In past impeachment proceedings, both houses of Congress have given the phrase “high crimes and misdemeanors” a broad meaning, “finding that impeachable offenses need not be limited to criminal conduct,” as in the impeachment of Walter L. Nixon, Jr., in 1989.
Olree says that today a misdemeanor is understood as a low-level crime, but for the founding generation it carried, “the understanding of more of a misdeed which leaves it more open-ended about which sorts of things constitute misdemeanors.”
In Federalist No. 65, Alexander Hamilton defined impeachable offenses as “those offences which proceed from the misconduct of public men, or in other words from the abuse or violation of some public trust. They are of a nature which may with peculiar propriety be denominated political, as they relate chiefly to injuries done immediately to the society itself.”
At the Constitutional Convention in 1787, James Madison successfully argued that presidents should be subject to impeachment because there could be occasions when waiting until the next election, “might be fatal to the republic.”
“The primary mechanism they [the founders] wanted to rely on for holding leaders accountable was elections and in that process, if you’re going to put your eggs in that basket, you have to trust the voters to some extent to be able to tell who’s good in the office and who’s not,” said Olree. “But there might be some situation of abuse of power, particularly where either the general public is not aware of the abuse and it comes to the attention of Congress, or possibility number two is that the abuse is so egregious that we can’t wait until the next election.”
Olree further contends that the founding generation was always mindful of abuse of power, “particularly by a unitary executive that they were creating in the new Federal Constitution.

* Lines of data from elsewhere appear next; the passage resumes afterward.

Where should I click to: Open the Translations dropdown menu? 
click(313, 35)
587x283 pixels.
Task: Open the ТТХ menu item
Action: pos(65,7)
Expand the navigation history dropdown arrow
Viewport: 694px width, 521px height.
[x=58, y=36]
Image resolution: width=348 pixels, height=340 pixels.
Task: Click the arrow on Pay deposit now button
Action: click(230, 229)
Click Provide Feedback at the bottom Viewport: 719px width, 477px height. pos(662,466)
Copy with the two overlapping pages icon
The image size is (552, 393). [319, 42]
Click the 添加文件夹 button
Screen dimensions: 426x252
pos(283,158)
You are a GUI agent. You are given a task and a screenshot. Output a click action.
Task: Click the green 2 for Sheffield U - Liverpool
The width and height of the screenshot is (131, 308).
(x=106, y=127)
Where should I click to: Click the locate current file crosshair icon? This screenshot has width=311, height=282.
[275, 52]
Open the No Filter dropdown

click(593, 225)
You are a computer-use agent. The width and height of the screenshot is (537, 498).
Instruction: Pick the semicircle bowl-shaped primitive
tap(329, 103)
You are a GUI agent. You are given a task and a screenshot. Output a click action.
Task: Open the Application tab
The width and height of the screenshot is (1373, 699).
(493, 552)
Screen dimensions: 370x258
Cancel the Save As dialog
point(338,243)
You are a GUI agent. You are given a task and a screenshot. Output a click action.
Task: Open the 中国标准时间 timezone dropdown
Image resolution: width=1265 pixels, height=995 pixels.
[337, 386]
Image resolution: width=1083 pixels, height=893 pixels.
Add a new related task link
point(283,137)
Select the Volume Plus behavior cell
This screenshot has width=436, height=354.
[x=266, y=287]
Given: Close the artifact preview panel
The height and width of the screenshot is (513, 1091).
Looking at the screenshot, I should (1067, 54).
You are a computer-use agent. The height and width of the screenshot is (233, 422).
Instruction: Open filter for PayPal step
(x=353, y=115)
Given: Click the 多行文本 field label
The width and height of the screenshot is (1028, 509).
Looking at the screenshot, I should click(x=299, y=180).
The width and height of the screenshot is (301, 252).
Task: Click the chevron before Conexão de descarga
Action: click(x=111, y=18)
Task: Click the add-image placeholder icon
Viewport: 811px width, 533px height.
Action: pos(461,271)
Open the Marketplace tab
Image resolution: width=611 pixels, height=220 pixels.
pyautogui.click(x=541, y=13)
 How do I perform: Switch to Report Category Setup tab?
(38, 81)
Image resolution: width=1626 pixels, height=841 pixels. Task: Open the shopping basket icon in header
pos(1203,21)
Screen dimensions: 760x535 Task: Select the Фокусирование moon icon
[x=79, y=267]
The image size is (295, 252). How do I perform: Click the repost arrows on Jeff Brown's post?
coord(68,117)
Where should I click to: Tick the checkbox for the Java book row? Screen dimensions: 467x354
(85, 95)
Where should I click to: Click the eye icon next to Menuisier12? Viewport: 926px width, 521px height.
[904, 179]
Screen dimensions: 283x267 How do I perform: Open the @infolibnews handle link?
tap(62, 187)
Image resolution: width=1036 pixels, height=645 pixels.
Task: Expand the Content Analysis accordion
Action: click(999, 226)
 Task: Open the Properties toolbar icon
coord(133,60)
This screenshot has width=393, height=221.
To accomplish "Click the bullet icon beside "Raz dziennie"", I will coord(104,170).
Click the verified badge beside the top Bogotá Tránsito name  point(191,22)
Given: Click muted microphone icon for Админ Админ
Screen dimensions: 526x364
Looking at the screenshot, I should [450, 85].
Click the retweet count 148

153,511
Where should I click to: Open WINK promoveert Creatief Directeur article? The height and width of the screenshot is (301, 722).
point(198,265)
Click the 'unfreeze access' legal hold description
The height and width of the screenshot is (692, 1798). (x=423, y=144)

It was for sure on people’s minds and I think this mechanism reflects their concern. They weren’t going to let this person be like a king that couldn’t be removable.”
“The decision to impeach an individual rests solely with the House of Representatives,” as noted in CRS analysis. The Senate, in turn, has the sole power to try impeachments. “As President of the United States Senate, the Vice President usually presides at impeachment trials; however, if the President is impeached and tried in the Senate, the Chief Justice of the Supreme Court presides at the trial,” according to government documents.
Article I, Section 2
The House of Representatives shall chuse their Speaker and other Officers; and shall have the sole Power of Impeachment.
Article II, Section 4
The President, Vice President and all civil Officers of the United States, shall be removed from Office on Impeachment for, and Conviction of, Treason, Bribery, or other high Crimes and Misdemeanors.
Article I, Section 3
The Senate shall have the sole Power to try all Impeachments. When sitting for that Purpose, they shall be on Oath or Affirmation. When the President of the United States is tried, the Chief Justice shall preside: And no Person shall be convicted without the Concurrence of two thirds of the Members present.
Judgment in Cases of Impeachment shall not extend further than to removal from Office, and disqualification to hold and enjoy any Office of honor, Trust or Profit under the United States; but the Party convicted shall nevertheless be liable and subject to Indictment, Trial, Judgment and Punishment, according to Law.
While APR generally doesn’t weigh-in on national politics as a matter of priority, during this assuredly divisive moment in history, it will offer appropriate opinion and analysis from a statewide prospective as is warranted.